Seattle FOR program May 19, 2019, “Bridge Building with Native Americans”

Seattle Fellowship of Reconciliation presents
Jonathan Betz-Zall on

“Bridge Building with Native Americans”

Sunday, May 19, 2019, 6:30-8:30 p.m.,
at Woodland Park Presbyterian Church, 225 N 70 St, Seattle – Near #5 bus.

All are welcome! Free, an offering will be taken. Info 206-789-5565 or wwfor@wwfor.org

In the Tlingit language, “Nakani” Means “Go-Between”, and that’s the role of the Nakani Native Program, the direct successor to the American Friends Service Committee’s Northwest Indian Program. The Indian Program ran for 50 years, during which it influenced Judge Boldt to award the tribes a substantial share of the salmon fishery and helped found the Tribal Canoe Journey which sparked the Northwest tribes’ successful cultural revival. Board member Jonathan Betz-Zall will describe Nakani’s continuation of this work and how supporters can help.

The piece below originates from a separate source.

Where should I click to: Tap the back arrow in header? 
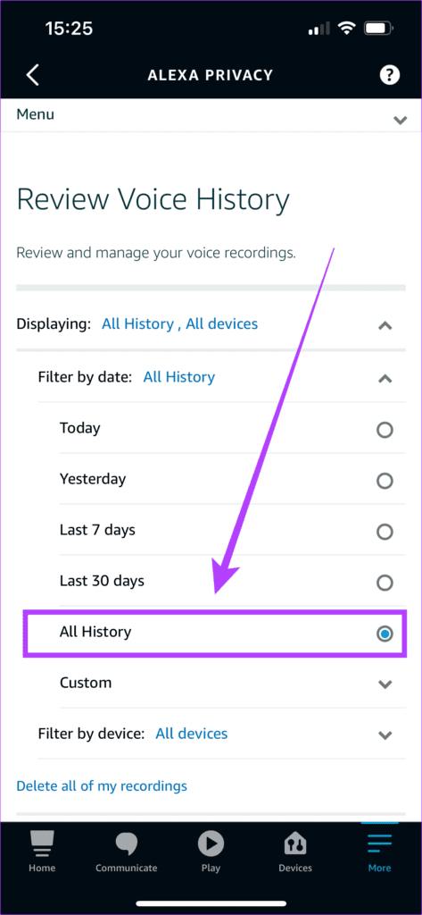[x=33, y=75]
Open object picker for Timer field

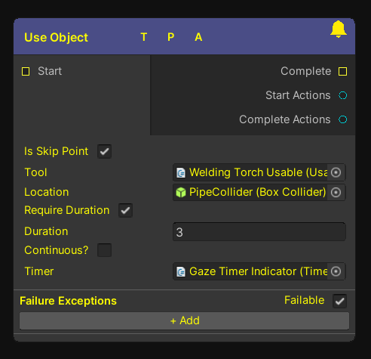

Jonathan Betz-Zall is a long-time FoR member and environmental justice activist, currently the Treasurer of Western Washington FoR. He retired from a long career as librarian and college instructor to work with the Nakani Native Program. He still helps lead neighborhood sing-alongs and dances frequently.

Seattle FOR Program April 21 on Venezuela

Seattle Fellowship of Reconciliation presents Marti Schmidt on

Venezuela and the Repeating Problem of U.S. Unilateral Coercive Measures

Sunday, April 21, 2019, 6:30-8:30 p.m.,
at Woodland Park Presbyterian Church, 225 N 70 St, Seattle – Near #5 bus.

All are welcome! Free, an offering will be taken. Info 206-789-5565 or wwfor@wwfor.org

Martha L. Schmidt is a Seattle lawyer practicing equal employment and labor relations law. She has been a Chair of the World Peace Through Law Section of the Washington State Bar Association, and served as Co-Chair of the Peace and Disarmament Subcommittee and Vice President of the National Lawyers Guild. She now co-chairs a new Guild subcommittee on the Hawaiian Kingdom which will study international law of occupation to that heavily-militarized island state.

Marti has been a union organizer and an educator on labor rights and the global economy for King County Labor Council, AFL-CIO, before the 1999 Seattle WTO protests. She also has taught university courses on social movements, human rights, labor studies and international law.

Marti was a rep from the NLG in the NW Disarmament Coalition which included FOR and has been a longtime peace and justice activist. In late fall 2013 she was part of an NLG delegation, serving as an acompañante, for the Venezuelan municipal, metropolitan and indigenous elections.